Dataset rows
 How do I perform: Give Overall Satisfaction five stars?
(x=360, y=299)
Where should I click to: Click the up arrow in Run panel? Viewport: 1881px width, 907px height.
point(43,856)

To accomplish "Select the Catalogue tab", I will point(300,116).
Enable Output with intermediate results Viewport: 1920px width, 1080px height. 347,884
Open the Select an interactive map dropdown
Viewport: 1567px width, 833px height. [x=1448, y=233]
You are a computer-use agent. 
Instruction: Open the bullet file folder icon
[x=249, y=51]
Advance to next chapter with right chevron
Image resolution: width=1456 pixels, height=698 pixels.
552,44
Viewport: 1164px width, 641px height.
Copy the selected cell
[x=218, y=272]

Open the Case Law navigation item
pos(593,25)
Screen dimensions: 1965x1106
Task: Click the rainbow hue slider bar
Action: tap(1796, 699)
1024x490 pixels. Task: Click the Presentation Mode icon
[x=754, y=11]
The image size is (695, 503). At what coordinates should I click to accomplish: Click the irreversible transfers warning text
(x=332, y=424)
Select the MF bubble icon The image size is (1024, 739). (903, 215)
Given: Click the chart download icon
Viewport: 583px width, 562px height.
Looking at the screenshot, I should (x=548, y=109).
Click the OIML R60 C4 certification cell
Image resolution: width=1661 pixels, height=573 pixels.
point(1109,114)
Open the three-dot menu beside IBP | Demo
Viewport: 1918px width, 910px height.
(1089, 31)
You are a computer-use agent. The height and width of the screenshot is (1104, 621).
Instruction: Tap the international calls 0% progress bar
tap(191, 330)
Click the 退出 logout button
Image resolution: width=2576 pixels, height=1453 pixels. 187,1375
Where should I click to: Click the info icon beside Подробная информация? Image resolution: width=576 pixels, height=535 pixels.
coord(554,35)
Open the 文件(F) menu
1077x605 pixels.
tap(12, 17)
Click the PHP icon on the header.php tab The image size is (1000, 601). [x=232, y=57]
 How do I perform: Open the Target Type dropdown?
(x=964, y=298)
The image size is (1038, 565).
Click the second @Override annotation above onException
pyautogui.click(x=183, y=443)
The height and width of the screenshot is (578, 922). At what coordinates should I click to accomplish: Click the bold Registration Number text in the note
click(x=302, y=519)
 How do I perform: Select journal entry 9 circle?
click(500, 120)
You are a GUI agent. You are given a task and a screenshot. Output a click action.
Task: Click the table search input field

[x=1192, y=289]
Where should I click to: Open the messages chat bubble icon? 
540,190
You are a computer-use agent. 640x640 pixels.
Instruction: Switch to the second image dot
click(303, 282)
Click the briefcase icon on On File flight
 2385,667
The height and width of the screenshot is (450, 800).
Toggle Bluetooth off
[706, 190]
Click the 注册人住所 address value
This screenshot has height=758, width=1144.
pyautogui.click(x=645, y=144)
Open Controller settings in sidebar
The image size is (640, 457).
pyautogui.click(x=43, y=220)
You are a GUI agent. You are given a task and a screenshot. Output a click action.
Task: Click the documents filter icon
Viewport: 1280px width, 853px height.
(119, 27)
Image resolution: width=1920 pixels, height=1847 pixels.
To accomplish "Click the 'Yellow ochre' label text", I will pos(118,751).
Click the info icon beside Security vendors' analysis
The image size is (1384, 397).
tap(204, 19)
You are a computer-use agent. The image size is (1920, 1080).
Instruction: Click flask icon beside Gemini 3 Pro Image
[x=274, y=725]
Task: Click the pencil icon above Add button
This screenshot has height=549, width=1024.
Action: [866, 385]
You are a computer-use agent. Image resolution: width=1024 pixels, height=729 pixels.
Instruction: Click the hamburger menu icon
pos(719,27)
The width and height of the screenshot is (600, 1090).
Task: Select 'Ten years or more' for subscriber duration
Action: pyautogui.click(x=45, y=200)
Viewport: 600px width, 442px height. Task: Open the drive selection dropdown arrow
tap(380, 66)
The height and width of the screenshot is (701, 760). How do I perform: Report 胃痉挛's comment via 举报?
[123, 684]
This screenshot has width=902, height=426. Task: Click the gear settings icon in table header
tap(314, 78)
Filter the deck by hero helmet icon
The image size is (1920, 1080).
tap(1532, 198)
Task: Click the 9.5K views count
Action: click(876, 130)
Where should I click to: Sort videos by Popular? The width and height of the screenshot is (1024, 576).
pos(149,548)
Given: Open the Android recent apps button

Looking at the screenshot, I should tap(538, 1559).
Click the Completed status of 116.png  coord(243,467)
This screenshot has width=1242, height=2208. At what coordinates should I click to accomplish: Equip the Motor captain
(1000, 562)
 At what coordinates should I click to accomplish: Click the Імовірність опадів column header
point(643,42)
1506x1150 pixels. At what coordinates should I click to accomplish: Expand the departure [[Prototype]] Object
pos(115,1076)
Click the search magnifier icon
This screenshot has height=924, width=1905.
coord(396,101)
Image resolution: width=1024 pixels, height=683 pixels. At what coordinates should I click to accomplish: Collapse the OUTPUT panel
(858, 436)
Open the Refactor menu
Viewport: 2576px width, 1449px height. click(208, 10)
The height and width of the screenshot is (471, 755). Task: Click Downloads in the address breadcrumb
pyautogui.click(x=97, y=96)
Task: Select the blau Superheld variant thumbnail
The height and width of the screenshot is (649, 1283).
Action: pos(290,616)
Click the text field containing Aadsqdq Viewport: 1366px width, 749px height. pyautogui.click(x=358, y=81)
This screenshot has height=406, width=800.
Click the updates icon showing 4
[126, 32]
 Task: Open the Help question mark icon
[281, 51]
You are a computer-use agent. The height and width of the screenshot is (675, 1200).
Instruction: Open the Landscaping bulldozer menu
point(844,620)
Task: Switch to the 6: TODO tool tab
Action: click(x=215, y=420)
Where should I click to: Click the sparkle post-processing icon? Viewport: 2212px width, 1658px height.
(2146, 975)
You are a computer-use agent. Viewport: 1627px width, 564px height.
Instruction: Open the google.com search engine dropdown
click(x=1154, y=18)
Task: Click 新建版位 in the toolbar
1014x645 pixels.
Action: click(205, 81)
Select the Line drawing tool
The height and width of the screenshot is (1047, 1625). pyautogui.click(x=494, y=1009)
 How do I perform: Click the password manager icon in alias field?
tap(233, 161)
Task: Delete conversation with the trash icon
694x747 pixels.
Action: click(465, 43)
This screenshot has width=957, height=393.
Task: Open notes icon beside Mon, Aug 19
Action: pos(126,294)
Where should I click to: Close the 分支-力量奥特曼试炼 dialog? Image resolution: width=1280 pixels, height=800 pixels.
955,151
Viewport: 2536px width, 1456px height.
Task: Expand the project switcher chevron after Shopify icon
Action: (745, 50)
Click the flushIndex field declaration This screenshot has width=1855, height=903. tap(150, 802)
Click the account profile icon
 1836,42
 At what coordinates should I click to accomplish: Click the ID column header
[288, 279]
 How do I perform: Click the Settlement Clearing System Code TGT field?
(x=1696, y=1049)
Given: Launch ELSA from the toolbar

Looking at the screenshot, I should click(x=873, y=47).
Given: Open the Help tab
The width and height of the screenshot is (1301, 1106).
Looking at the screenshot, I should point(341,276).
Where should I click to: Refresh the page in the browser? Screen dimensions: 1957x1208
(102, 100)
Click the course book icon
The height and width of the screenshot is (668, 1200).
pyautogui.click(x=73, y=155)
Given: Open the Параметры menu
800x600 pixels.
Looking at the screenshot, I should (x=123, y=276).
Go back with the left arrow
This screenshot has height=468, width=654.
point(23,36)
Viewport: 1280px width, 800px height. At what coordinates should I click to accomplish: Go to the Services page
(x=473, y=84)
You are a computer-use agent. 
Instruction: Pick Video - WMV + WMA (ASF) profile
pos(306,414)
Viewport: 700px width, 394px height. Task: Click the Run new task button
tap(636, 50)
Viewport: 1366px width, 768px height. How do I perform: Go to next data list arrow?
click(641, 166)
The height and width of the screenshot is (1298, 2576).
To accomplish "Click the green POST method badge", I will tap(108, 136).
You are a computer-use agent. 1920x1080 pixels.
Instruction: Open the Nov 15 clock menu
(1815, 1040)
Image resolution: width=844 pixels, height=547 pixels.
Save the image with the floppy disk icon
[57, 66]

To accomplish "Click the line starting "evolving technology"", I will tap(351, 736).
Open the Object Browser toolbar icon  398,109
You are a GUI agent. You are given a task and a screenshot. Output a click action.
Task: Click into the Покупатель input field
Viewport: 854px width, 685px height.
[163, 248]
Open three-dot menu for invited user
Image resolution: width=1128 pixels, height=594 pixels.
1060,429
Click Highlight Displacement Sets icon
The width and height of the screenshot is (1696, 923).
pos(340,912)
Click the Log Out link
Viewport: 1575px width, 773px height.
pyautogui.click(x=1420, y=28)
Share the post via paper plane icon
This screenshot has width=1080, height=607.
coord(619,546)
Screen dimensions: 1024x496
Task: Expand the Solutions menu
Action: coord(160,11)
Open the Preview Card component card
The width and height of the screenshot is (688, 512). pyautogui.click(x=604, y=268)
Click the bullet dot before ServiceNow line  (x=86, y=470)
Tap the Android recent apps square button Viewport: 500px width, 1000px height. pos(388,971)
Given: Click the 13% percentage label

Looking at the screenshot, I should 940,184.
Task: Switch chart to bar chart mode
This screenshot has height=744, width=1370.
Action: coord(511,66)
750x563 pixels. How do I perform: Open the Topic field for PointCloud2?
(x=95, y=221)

Requirement
Retype the items starting at the line that contains "Given: Open the Параметры menu" and ending at the line that contains "tap(636, 50)", with both of those lines included.

Problem solution
Given: Open the Параметры menu
800x600 pixels.
Looking at the screenshot, I should (x=123, y=276).
Go back with the left arrow
This screenshot has height=468, width=654.
point(23,36)
Viewport: 1280px width, 800px height. At what coordinates should I click to accomplish: Go to the Services page
(x=473, y=84)
You are a computer-use agent. 
Instruction: Pick Video - WMV + WMA (ASF) profile
pos(306,414)
Viewport: 700px width, 394px height. Task: Click the Run new task button
tap(636, 50)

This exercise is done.